Researchers discover molecular ‘add-ons’ that customize protein interfaces
Researchers in the United States and Germany have just discovered a previously overlooked part of protein molecules that could be key to how proteins interact with each other inside living cells to carry out specialized functions.
The researchers discovered tiny bits of molecular material — which they named “add-ons” — on the outer edges of the protein interface that customize what a protein can do. They chose the name because the add-ons customize the interface between proteins the way software add-ons customize a web interface with a user.
While it’s long been known that proteins have an interface region where they connect with other proteins, it’s not been clear exactly how key proteins are able to find each other within a crowded cellular environment that may contain tens of thousands of other proteins.
Now, researchers at The Ohio State University and the University of Regensburg report in the Proceedings of the National Academy of Sciences that it’s the add-ons that enable proteins to connect exclusively with the right dedicated partner.
Florian Busch, a postdoctoral researcher in chemistry and biochemistry at Ohio State and co-author of the study, called the existence of protein add-ons “a previously unknown fundamental driving principle” to ensure that proteins interact in specific ways.
The researchers experimented with live bacteria, demonstrating the importance of add-ons to normal cellular functions. For example, they determined that in the organism Bacillus subtilis, in which a unique interface add-on is missing, bacteria colonies grew 80 percent less under certain conditions. The reason for this was that the missing interface add-on led to un-healthy cross-interactions of proteins in the B. subtilis cells.
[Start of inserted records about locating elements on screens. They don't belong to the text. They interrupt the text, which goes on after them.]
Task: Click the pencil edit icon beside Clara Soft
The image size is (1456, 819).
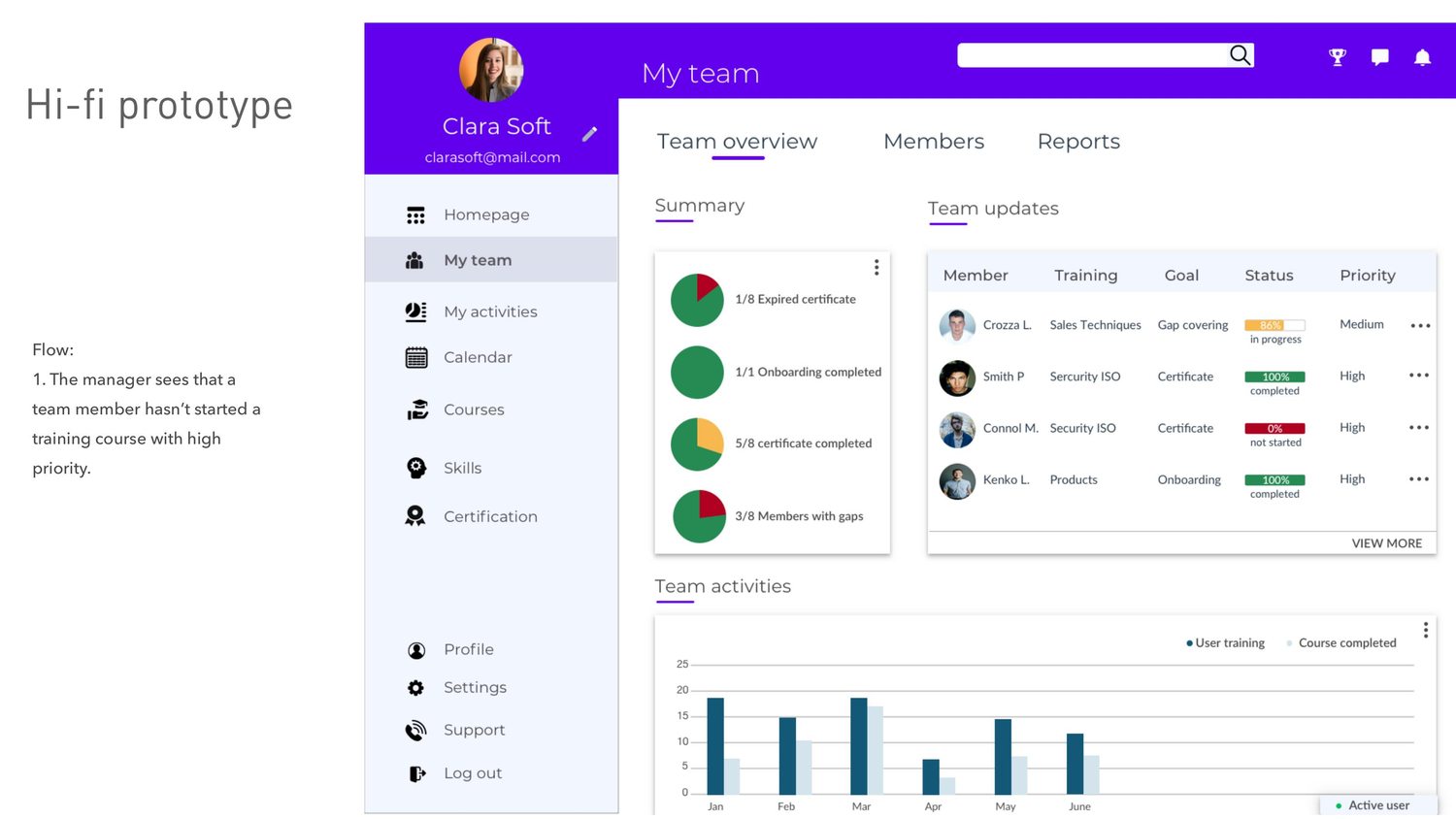Action: 589,134
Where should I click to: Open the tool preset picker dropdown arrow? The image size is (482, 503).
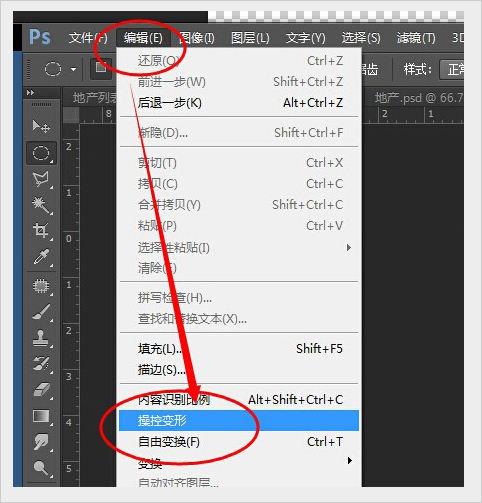[x=73, y=69]
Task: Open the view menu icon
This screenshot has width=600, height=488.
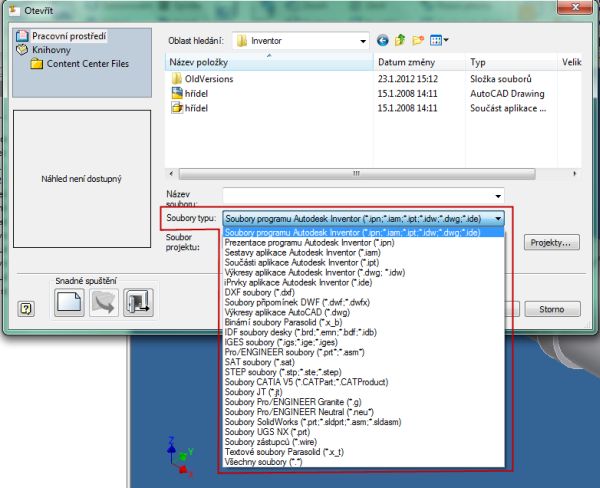Action: (x=439, y=41)
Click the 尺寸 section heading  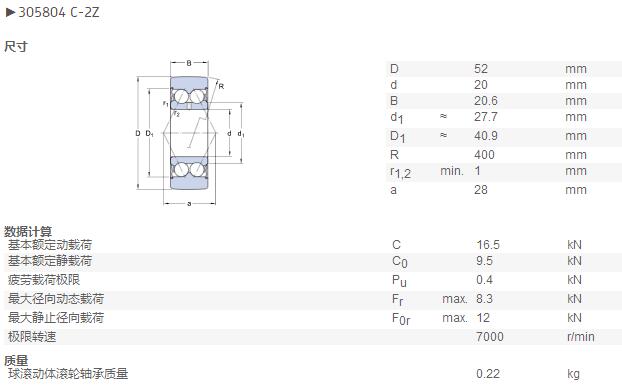point(16,46)
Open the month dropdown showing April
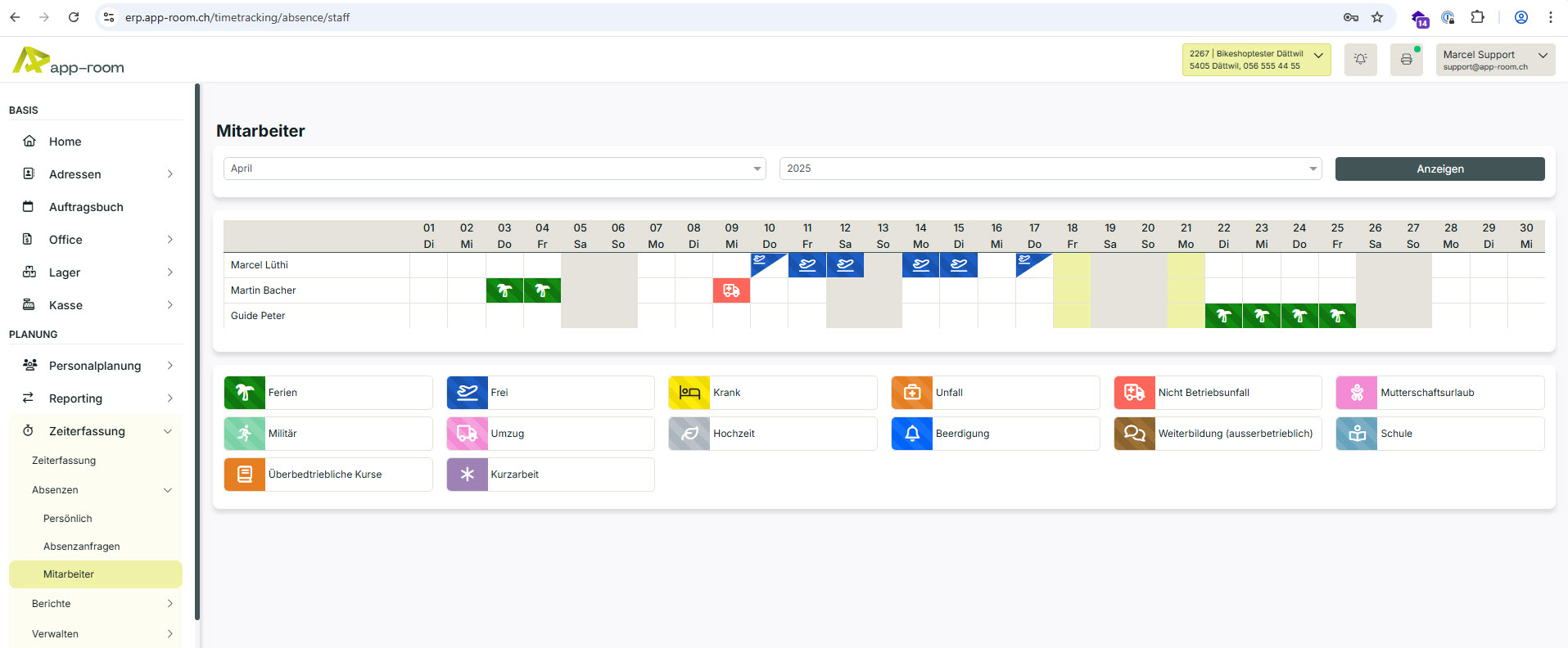 (x=495, y=169)
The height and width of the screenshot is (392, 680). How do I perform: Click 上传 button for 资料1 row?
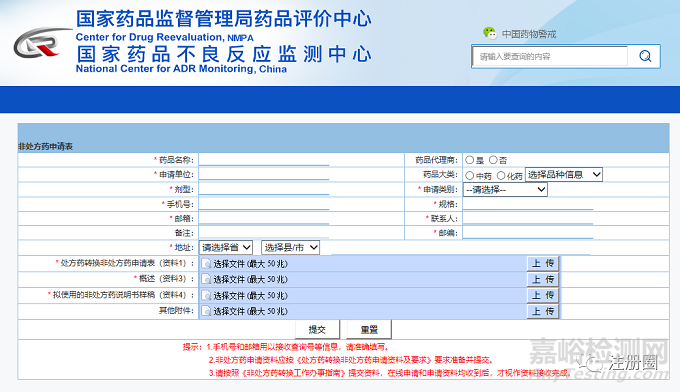coord(543,263)
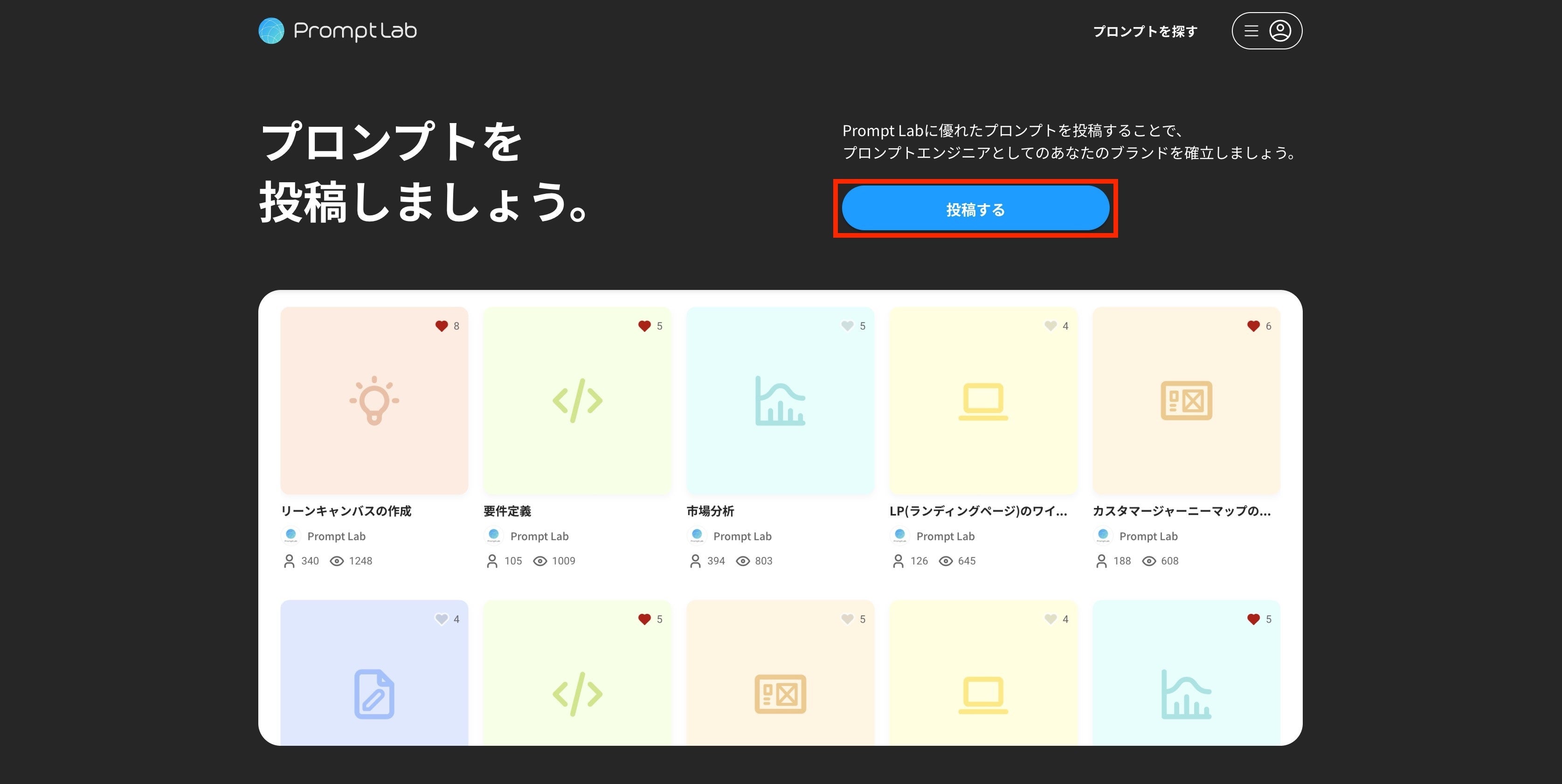Click the Prompt Lab logo
The image size is (1562, 784).
point(338,30)
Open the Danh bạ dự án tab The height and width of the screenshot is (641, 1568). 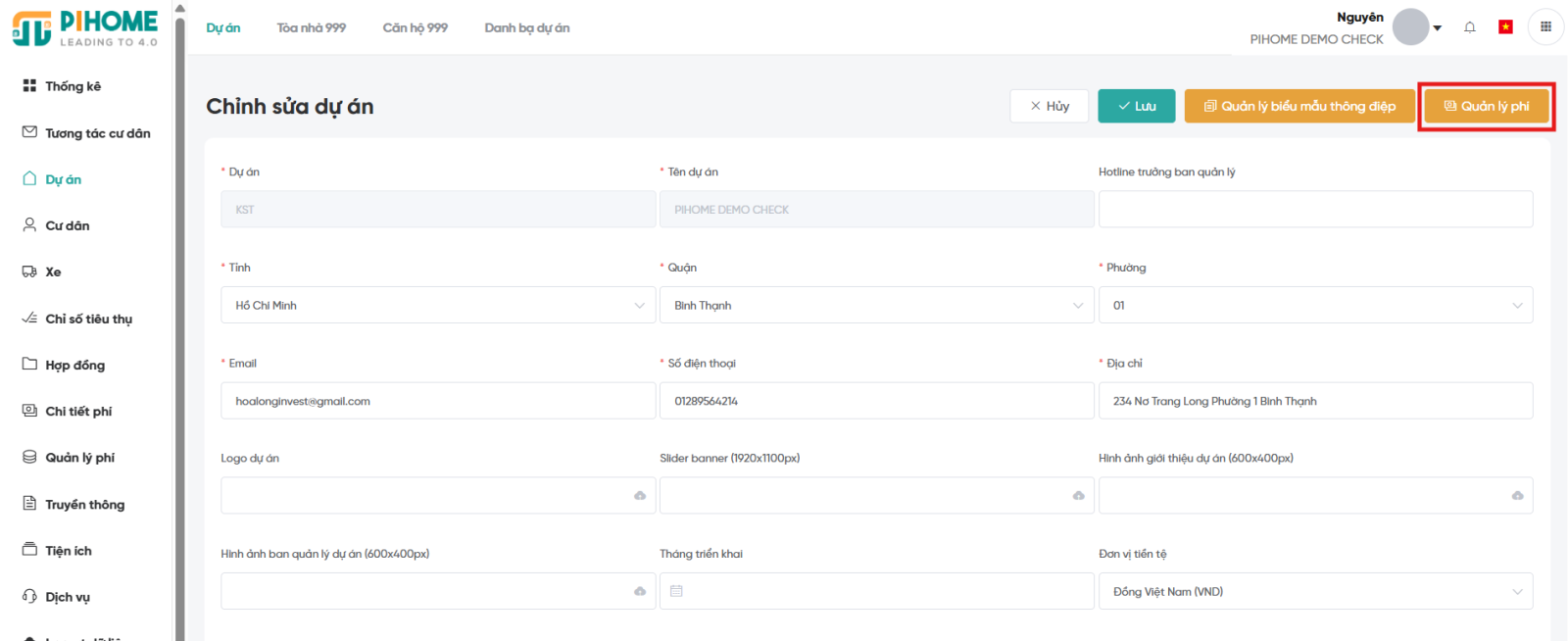pyautogui.click(x=526, y=27)
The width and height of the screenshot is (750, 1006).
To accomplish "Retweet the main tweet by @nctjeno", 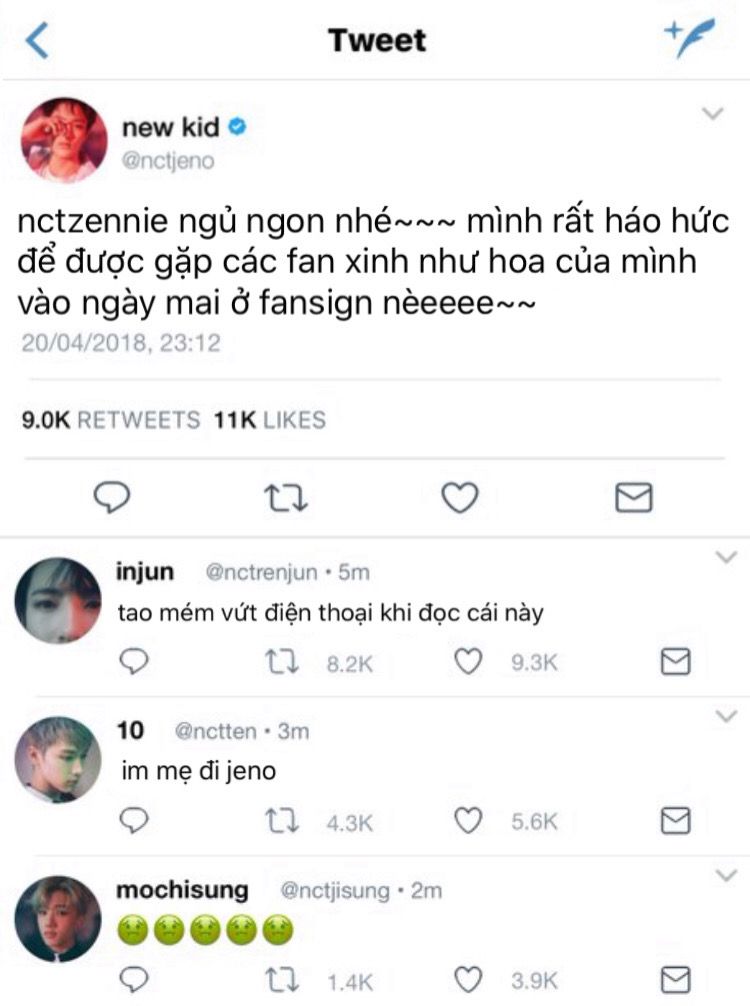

It’s difficult to overstate the importance of proteins to life as we know it. Enzymes are proteins that enable chemical reactions in cells. Antibodies are proteins that bind to foreign invaders in the body. The list goes on to include thousands of critical functions. In most cases, proteins have to connect to each other and form groups called protein complexes to perform such diverse tasks.
But exactly how proteins are able to do all that they do is a mystery — one rooted in mathematics and geometry. There are 20 known amino acids which link together in long chains and then fold up to form proteins. It’s the fold that determines a protein’s generic shape, or geometry. Although there are only around 1,000 known protein geometries in nature, somehow proteins are able to form complexes that perform hundreds of thousands of very specific functions.
Maximilian Plach, lead author of the paper and biochemist at the University of Regensburg, explained how the researchers knew where to look to solve the mystery.
“Much work has been put into analyzing how proteins interact with each other and what the interfaces look like, how they are constructed, and how they evolved,” he said. “But the peripheral regions of interfaces have not received as much attention. I think the novelty in our approach was to look at regions that have been, as yet, regarded as less important.”
The Regensburg team, led by computational biologist Rainer Merkl and protein biochemist Reinhard Sterner, analyzed the protein sequences derived from more than 15,000 bacterial and archaeal genomes on a large computer cluster. They sorted proteins that shared common evolutionary ancestors into a kind of family tree, and compared individual proteins to their protein “relatives.” That’s how they spotted interface structures that were present in some proteins but missing in others — the add-ons.
Busch and Vicki Wysocki, Ohio Eminent Scholar of Macromolecular Structure and Function and director of the Campus Chemical Instrument Center at Ohio State, then used native mass spectrometry to detect how the presence and absence of add-ons influenced the ability of proteins to interact with each other.
“We’re really pleased that our native mass spectrometry technology could help identify the role of these interface ‘add-ons’ — a way for a protein to find its critical partner protein even in a crowded cellular environment with similar structures present,” Wysocki said.
To Busch, one of the really exciting things about the study was the researchers’ use of “big data” — in this case, entire protein and genome databases.
“I consider our work to be one important example of how to make use of publicly available data in order to understand fundamental principles in nature, and I think that data mining will become increasingly important in the biomedical field in the future,” he said.